Given passage =>
○ ○ ○ ○ ○

The diagnostic gene signature

It was determined that 108 genes provide the optimal number of features for a functional gene signature derived from this particular training set, using the internal validation procedures described above.

The gene signature is visualized with a heatmap that highlights the necessary components of any functional gene signature: training samples (across the columns), gene features (across the rows) and the actual expression values (upon which the model is constructed) that are unique to this dataset (Figure 5). The complete regression equation (with intercept and gene coefficients) is provided in the online supplement (Additional file 3). This regression equation can be used to predict the phenotype in any unknown sample. Thus, the diagnostic gene signature presented herein can be used to inform the diagnosis of IPF versus normal in any patient, using the gene expression profile derived from peripheral blood.

A partial list of the genes (features) that comprise this gene signature is shown in Figure 5. The complete list of 108 features is included in the online supplement (Additional file 4).

Independent validation

Validation dataset

Figure 6A shows hierarchical clustering of the validation dataset. The validation dataset includes 30 samples from IPF subjects (familial and sporadic) and 9 samples from normal subjects (Additional file 5). The validation dataset was filtered by coefficient of variation. Visual inspection shows that hierarchical clustering of the complete (filtered) validation dataset does not distinguish IPF from normal.

Validation test

Each sample in the validation set was fed into the gene signature model which produces a predicted probability (the likelihood of an IPF diagnosis for this particular sample). Predicted probabilities of all samples are shown in Figure 6B. Predicted probabilities are compared against the true phenotype. In general, normal samples receive a low or moderate predicted probability; while true IPF samples are assigned high predicted probabilities.

An ROC curve (Figure 7) and a contingency table (Additional file 6) are used to analyze the performance characteristics of this gene signature, based on results of the validation test. The Youden index was used to compute the optimal threshold of predictive probability that maximizes sensitivity and specificity. The Wilcoxon rank sum was performed to test the general association between predicted probability and true phenotype (p < 0.0001). Complete performance characteristics (Table 2) show a sensitivity of 70%, specificity of 100%, positive predictive value of 100%, negative predictive value of 50%, and overall accuracy of 77%.

○ ○ ○ ○ ○

Tasks to perform =>
1. Repeat the part of the gene signature passage starting with "Each sample in" and going on through "high predicted probabilities.".
2. Summarize the gene signature passage in two sentences.
3. Answer these questions from the gene signature passage:
(a) How many genes provide the optimal number of features for the signature?
(b) How many samples from normal subjects does the validation dataset include?
(c) What was used to compute the optimal threshold of predictive probability?

○ ○ ○ ○ ○

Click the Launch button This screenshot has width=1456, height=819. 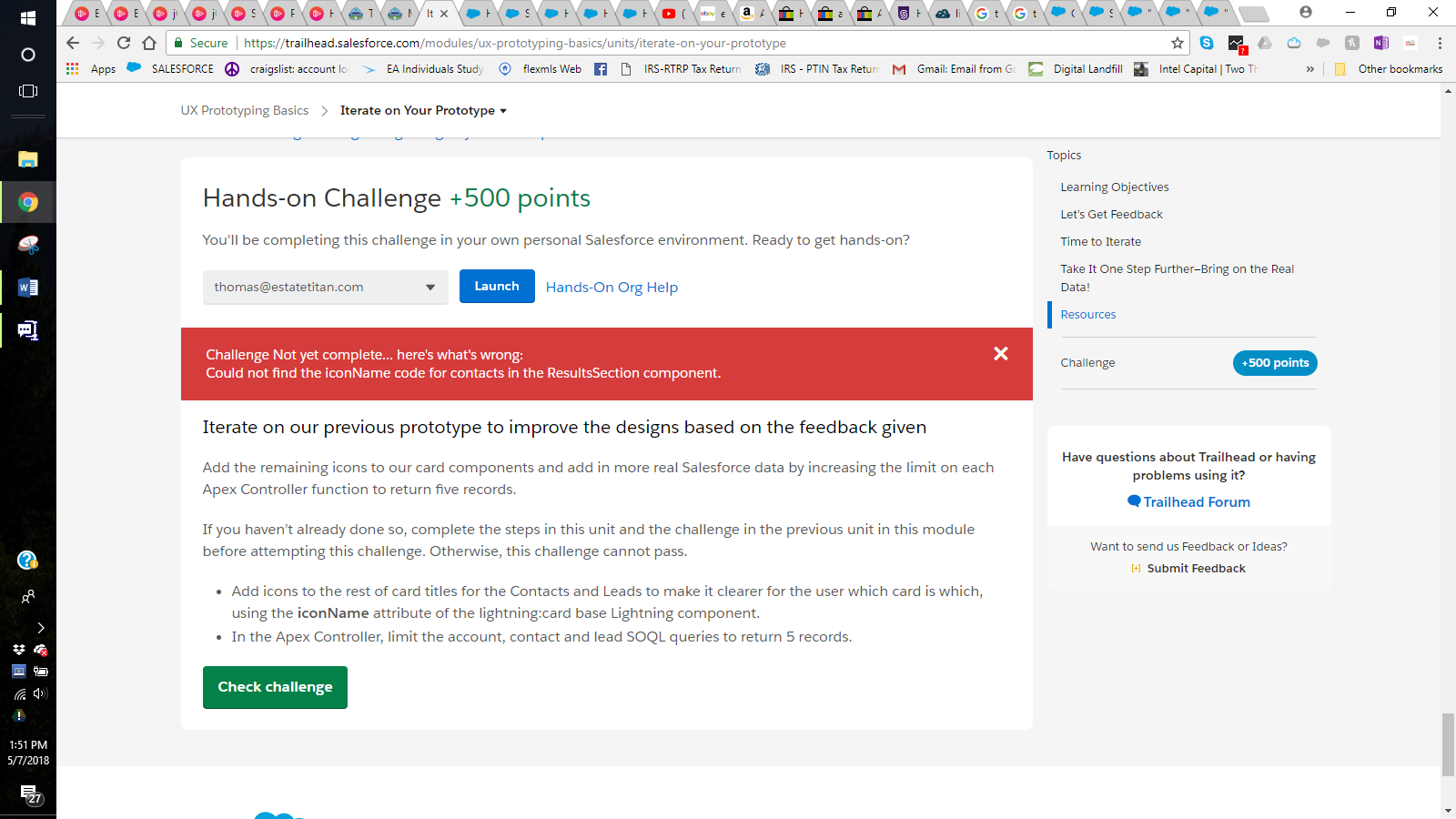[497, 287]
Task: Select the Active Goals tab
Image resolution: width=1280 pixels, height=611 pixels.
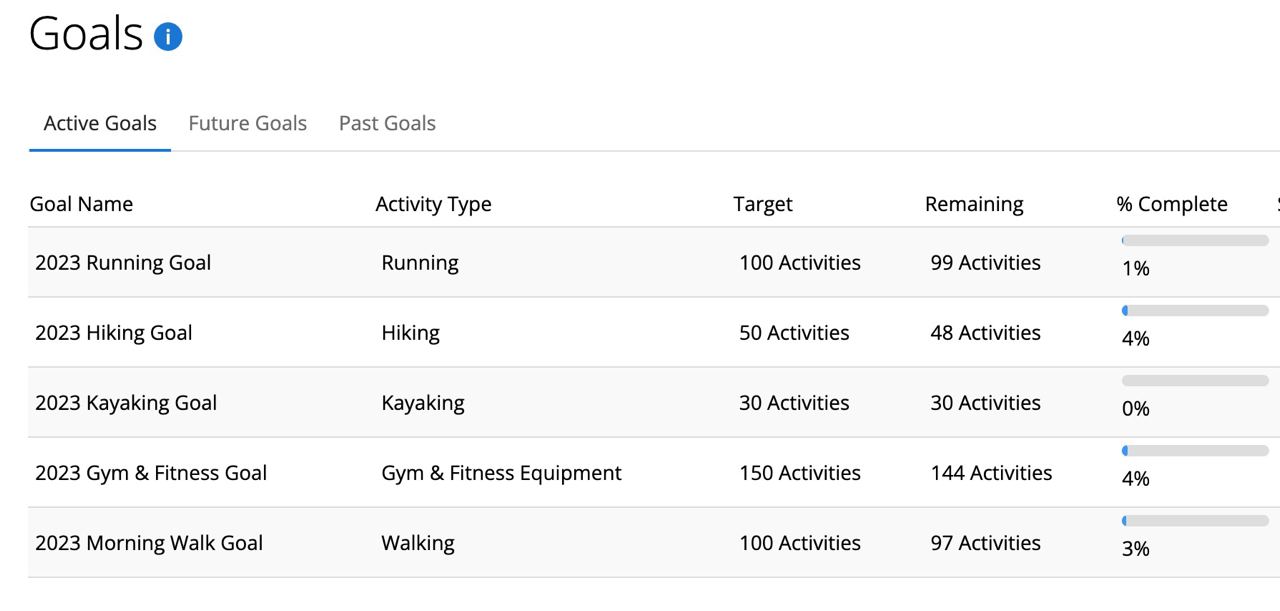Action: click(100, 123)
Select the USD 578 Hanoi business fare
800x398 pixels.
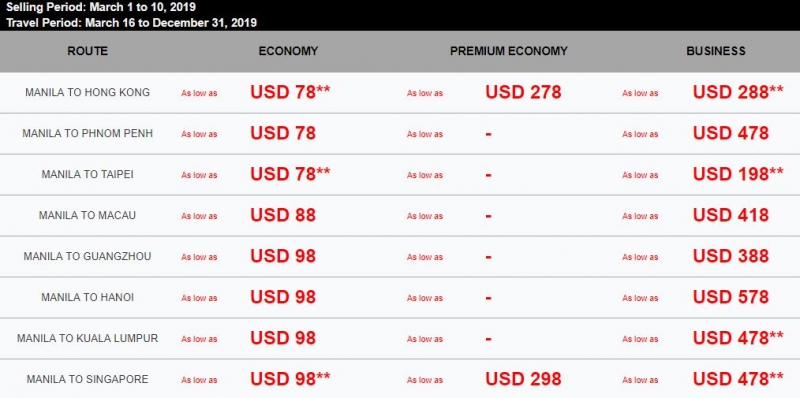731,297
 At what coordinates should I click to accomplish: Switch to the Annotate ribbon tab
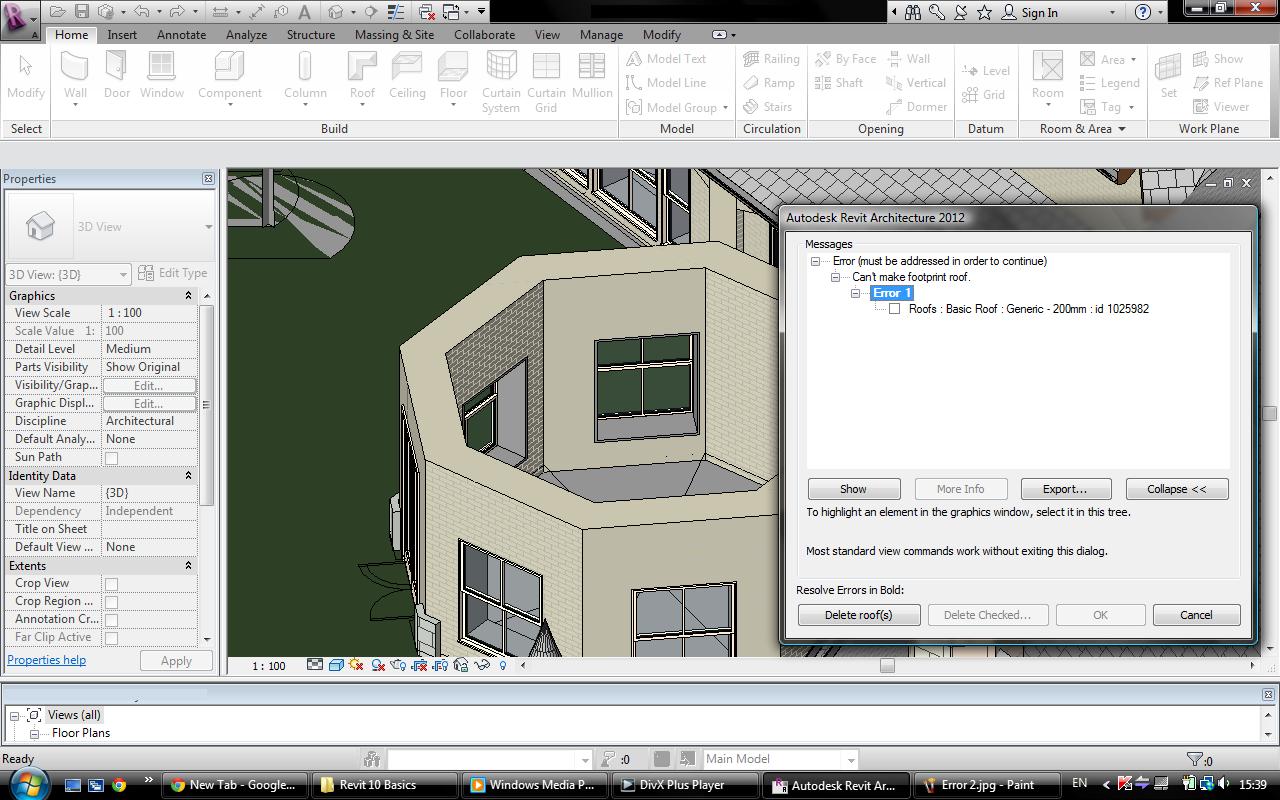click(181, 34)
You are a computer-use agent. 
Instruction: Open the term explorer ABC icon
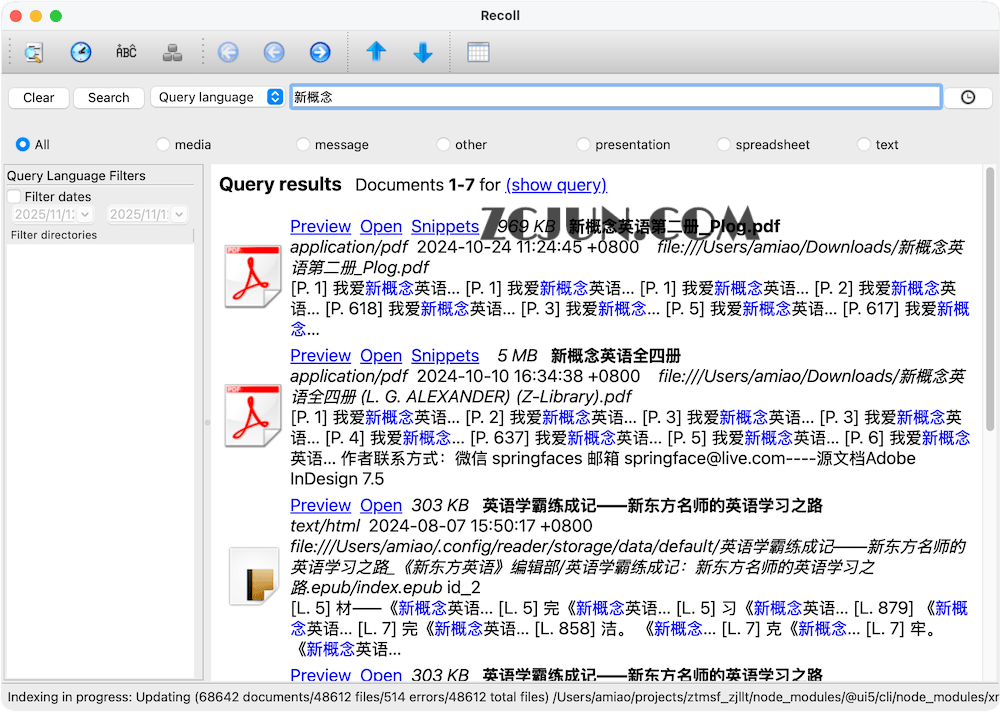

○ ○ ○ ○ ○

Exercise results =>
1.
Each sample in the validation set was fed into the gene signature model which produces a predicted probability (the likelihood of an IPF diagnosis for this particular sample). Predicted probabilities of all samples are shown in Figure 6B. Predicted probabilities are compared against the true phenotype. In general, normal samples receive a low or moderate predicted probability; while true IPF samples are assigned high predicted probabilities.

2. A signature of 108 genes, derived from the training set, uses a regression equation to predict IPF versus normal from gene expression profiles in peripheral blood. In an independent validation set of 30 IPF and 9 normal samples, it showed a sensitivity of 70%, a specificity of 100%, and an overall accuracy of 77%.

3.
(a) 108
(b) 9
(c) The Youden index